* [Work required] Scan the entries for lines with the word "agent" and copy those lines.

* [Collection entries]
*** Begin section ***

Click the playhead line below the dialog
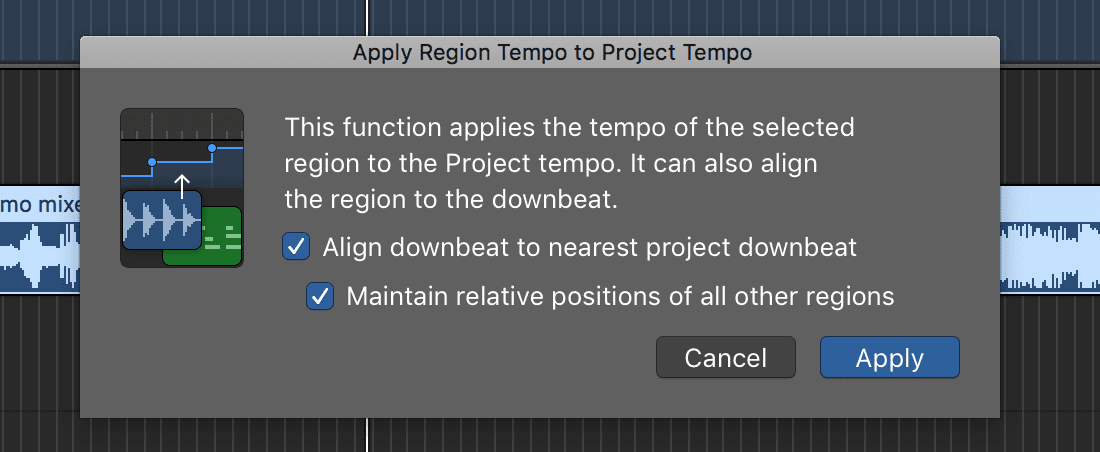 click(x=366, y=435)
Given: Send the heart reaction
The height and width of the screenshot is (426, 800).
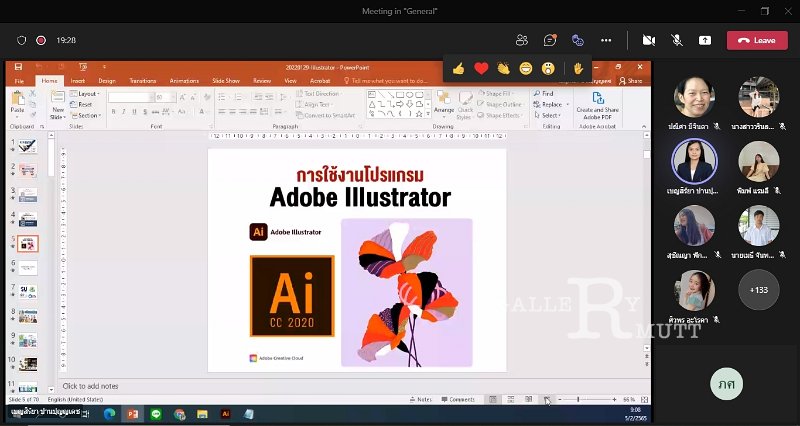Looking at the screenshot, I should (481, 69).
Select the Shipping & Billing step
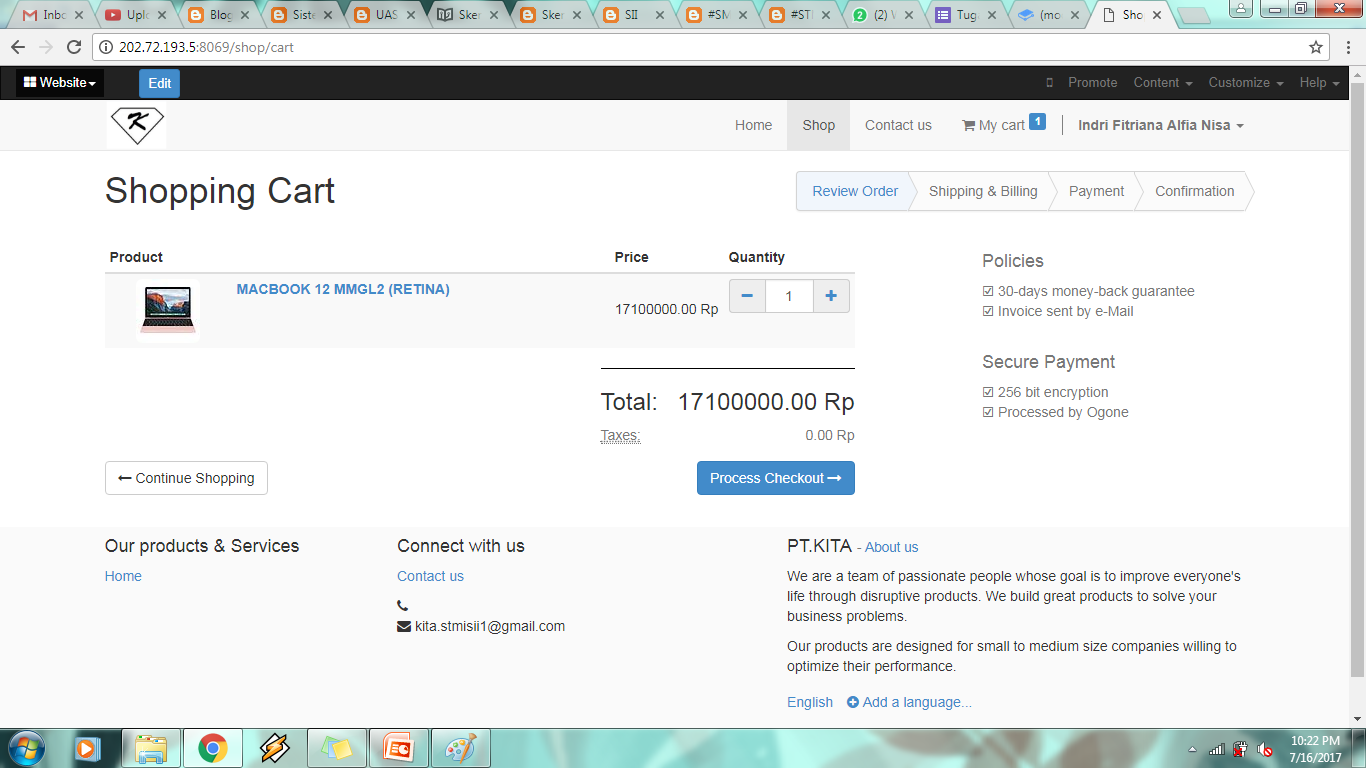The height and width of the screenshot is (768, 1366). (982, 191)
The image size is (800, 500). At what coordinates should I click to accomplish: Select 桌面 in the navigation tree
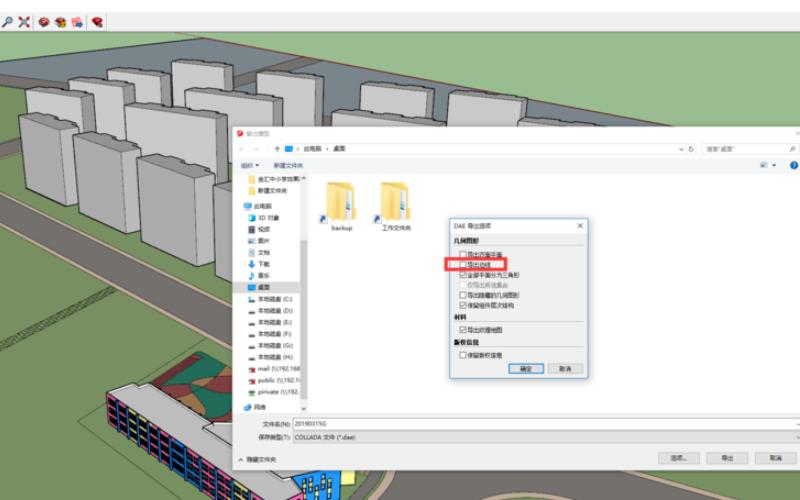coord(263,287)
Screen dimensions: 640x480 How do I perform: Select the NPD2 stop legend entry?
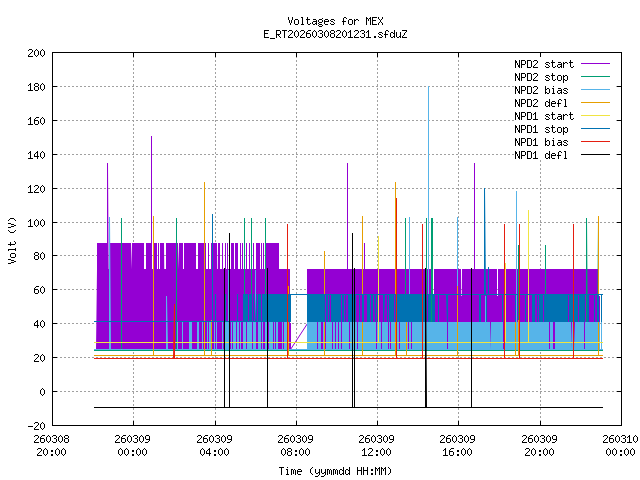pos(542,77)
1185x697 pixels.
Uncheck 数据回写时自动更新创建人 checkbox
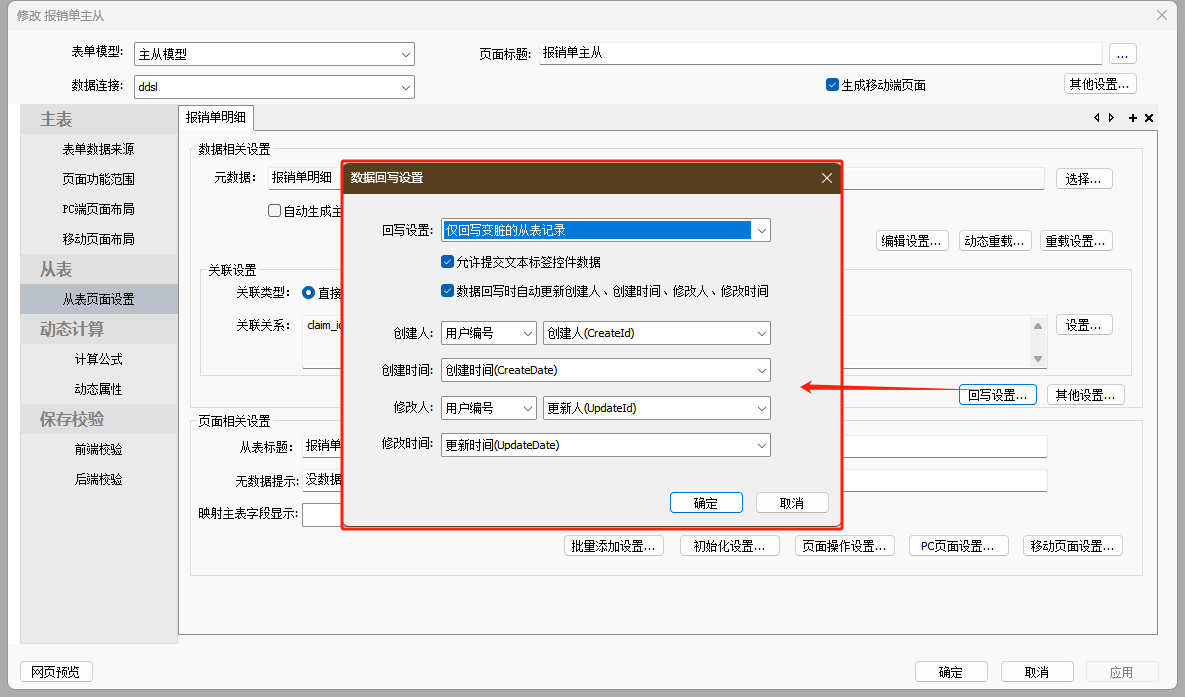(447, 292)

*** End section ***
*** Begin section ***

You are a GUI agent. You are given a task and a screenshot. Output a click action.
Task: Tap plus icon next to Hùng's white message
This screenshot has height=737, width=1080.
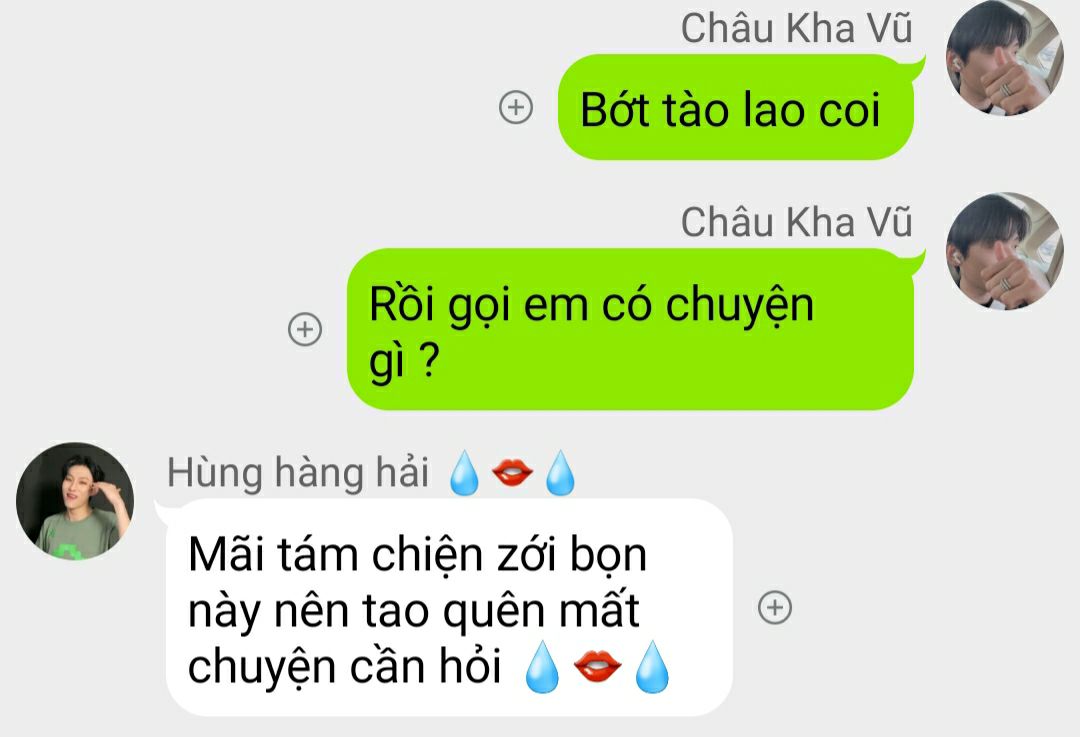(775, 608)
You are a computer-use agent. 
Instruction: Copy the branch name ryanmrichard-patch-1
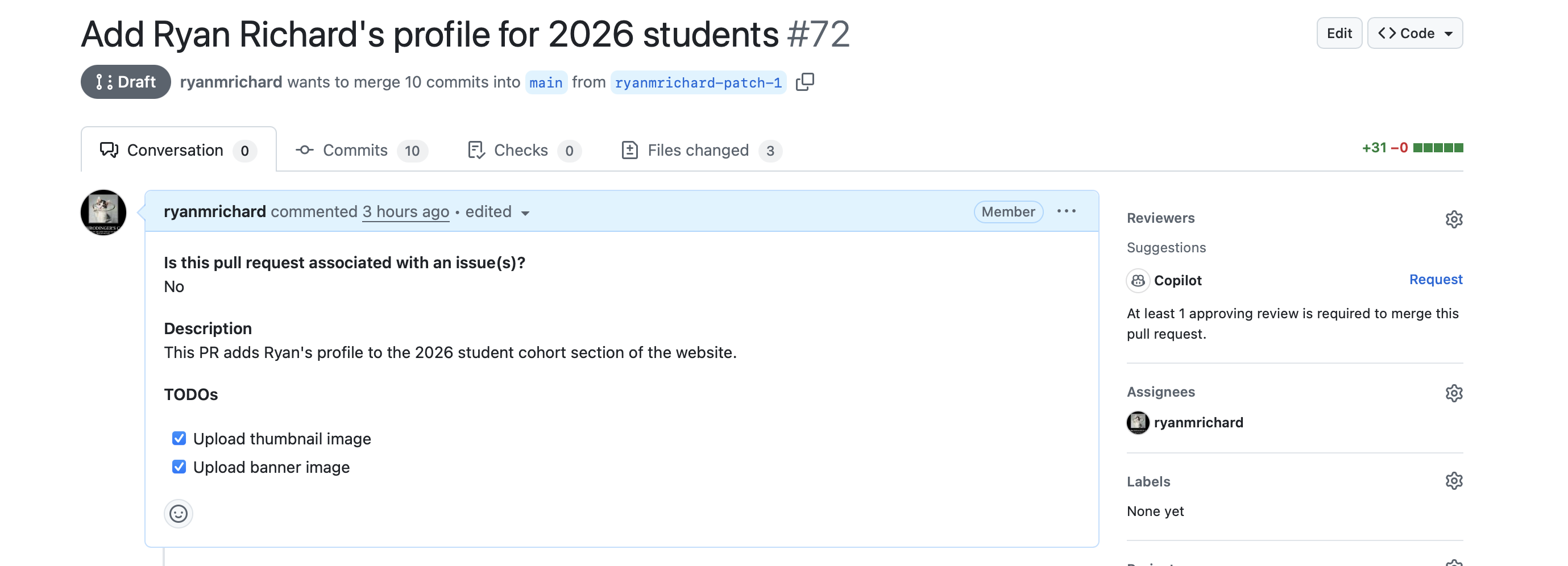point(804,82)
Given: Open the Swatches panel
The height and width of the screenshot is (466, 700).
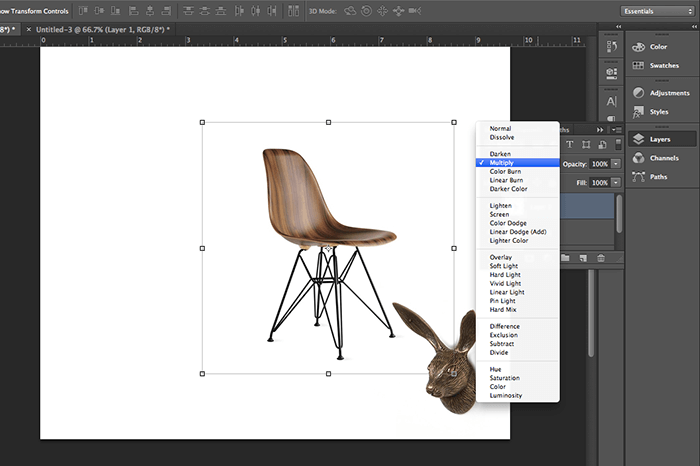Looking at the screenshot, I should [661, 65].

*** End section ***

* [Your solution]
You are a GUI agent. You are given a task and a screenshot. Output a click action.
You are a computer-use agent. 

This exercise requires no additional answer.